La sua formazione di grafico gli ha permesso di sviluppare la sua pratica del disegno, diventata centrale nel suo lavoro. Codesto consiste principalmente in formati grandi a china, costituiti da un'infinità di dettagli. Stefano Alaimo cresce fino all'étà di 15 anni in Madagascar in una famiglia italo-francese. Le sue ispirazioni sono l'artigianato malgascio, l'arte d'estremo oriente, la figurazione bizantina e l'architettura barocca europea.

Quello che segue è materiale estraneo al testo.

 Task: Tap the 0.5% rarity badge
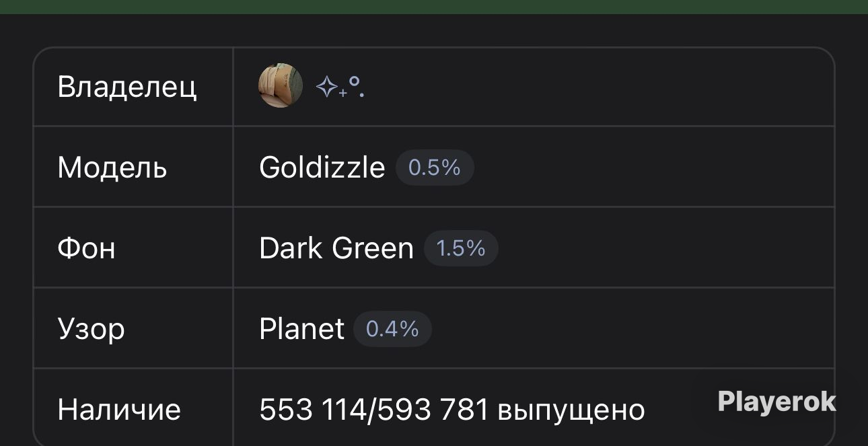point(435,168)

I disegni di Stefano Alaimo tendono alla freddezza, all'oggettività delle illustrazioni scientifiche. Il bianco e nero è freddo e senza emozioni, il punto di vista sempre frontale è oggettività, l'aspetto degli oggetti è piatto. I suoi alberi ricordano le schede di di botanica ; i suoi corpi, gli scorticati dei libbri di anatomia. Il lavoro dell'artista è una distanziazione dalle proprie emozioni. I fogli di carta sono degli schermi dietro ai quali egli rinchiude demoni interiori, siano essi ricordi di schiacciante bellezza, o ,al contrario, di orrore agghiacciante, di fantasmagoria inquietanti,...
Tentativi falliti ad ogni volta : tutto si muove, tutto straripa.

Stefano Alaimo si interessa anche di supporti digitali (video, interattività sulla rete internet).